Regionalization is the right choice for the future United Methodist Church, particularly the future United Methodist Church in America.
It is no secret that the American church is in decline. We talk about it at almost every church gathering. We bemoan dwindling religious affiliation. We wring our hands over financial scarcity. We read about how clergy are aging and retiring, and how there are fewer and fewer young clergy to replace them.
We know our reality.
One of my biggest qualms with The United Methodist Church is that we seem desperate to be the church we were 30 years ago rather than laying the groundwork for the church 30 years from now. We’d rather try to get back to what we were and preserve that church than creatively think about who we need to be for the future.
To be honest, I don’t care to go back to the church of 30 years ago. I was not a pastor 30 years ago. I was 2 years old. But I will be a pastor 30 years from now, and because of this, I often think about the long-term future of the church.
Is a proposed change actually good for the church 30 years from now? Or is it simply a short-term solution? Is it going to strengthen the future church? Or is it going to get in its way?
Regionalization is good for the church 30 years from now.
This is going to require us to get into the weeds of structure for a second. So, bear with me.

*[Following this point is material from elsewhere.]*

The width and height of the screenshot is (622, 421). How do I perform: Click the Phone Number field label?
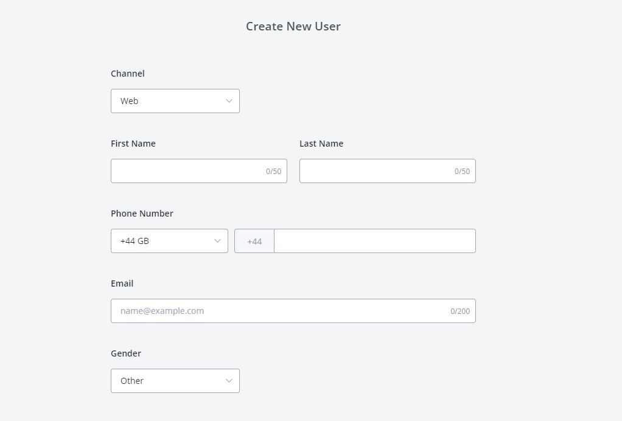click(142, 214)
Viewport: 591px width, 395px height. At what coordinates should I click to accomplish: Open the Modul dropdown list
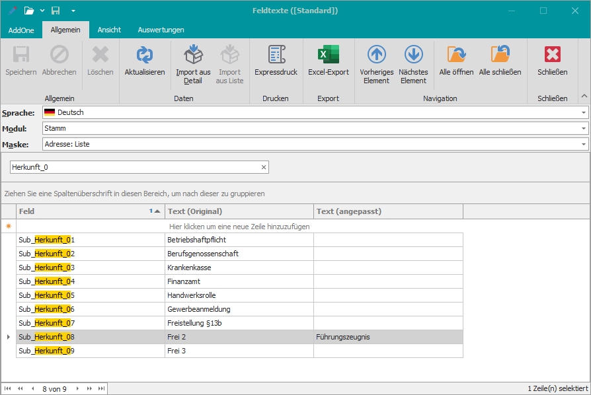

Under the proposed amendments, the current central conferences in Africa, Europe, and the Philippines and the United States would become regional conferences. In the United States, in addition to 51 annual conferences, five jurisdictional conferences, and a general conference, we would add a regional conference into the mix.
That’s a lot.
How is this good for the church of the future? Isn’t that just more money going toward another conference? Isn’t that more bureaucracy in an already bureaucracy-heavy church?
Short term, yes. Long term, no.
Currently, our 51 American annual conferences are served by 32 bishops, reduced from 39 by action of the 2020/2024 General Conference. This means there are bishops in the United States serving multiple annual conferences. Our own bishop is one of them. Disaffiliation, closing churches, and religious decline all play into this reduction. Let’s be real; this decline will likely not reverse itself.
So, in the short term, we will have a little more bureaucracy to deal with. Our delegates to general conference will have one more conference to put on their schedule. Our bishops will have one more conference they will oversee. Church polity nerds will have one more livestream to tune in to. But I don’t think this will last forever.
I believe, in the long term, we are going to need to dissolve the jurisdictional conferences, reduce the number of annual conferences and bishops, and give the regional conference the power to elect bishops (a role I believe is necessary). Sure, in such a future, annual conferences would cover more geography. There may come a day when we in Michigan are asked to travel to Illinois, Indiana, or Ohio for an annual conference session. But reduction is where we are headed, and that is okay. This is our reality, whether regionalization passes or not. We have a choice to make about how this reality comes to be.
We can choose the harder path. We can vote against ratifying regionalization and keep the same structure we’ve always had. We can hope and pray that we magically become the church of the 1980s and 1990s again. But this choice will lead us toward having to make panicked decisions in crisis mode, though such a way has never served us well and only weakens our connection and our witness for Christ.
Or we can set ourselves up to do this hard work well. We can choose regionalization, now. We can add a little extra bureaucracy for the short term so that we can build for the long term. Over time, we can work with care, discernment, prayer, and intention to usher in a new structure step by step. We can choose a new way of being The United Methodist Church, both in America and across the world.
We cannot be good witnesses for Christ if our institution always operates in crisis mode. And to be frank, we’ve been operating in crisis mode for a while. Regionalization offers us something different. It offers us the chance to be proactive about our future. If we choose proactivity, it will only strengthen our connection and our witness for Christ in a world that desperately needs him.
It’s our choice.
We can choose to look back and wish we were the church of 30 years ago. Or we can choose to look ahead and prayerfully build the church of 30 years from now.
I know which one I’m choosing. I hope that you choose to look ahead, too.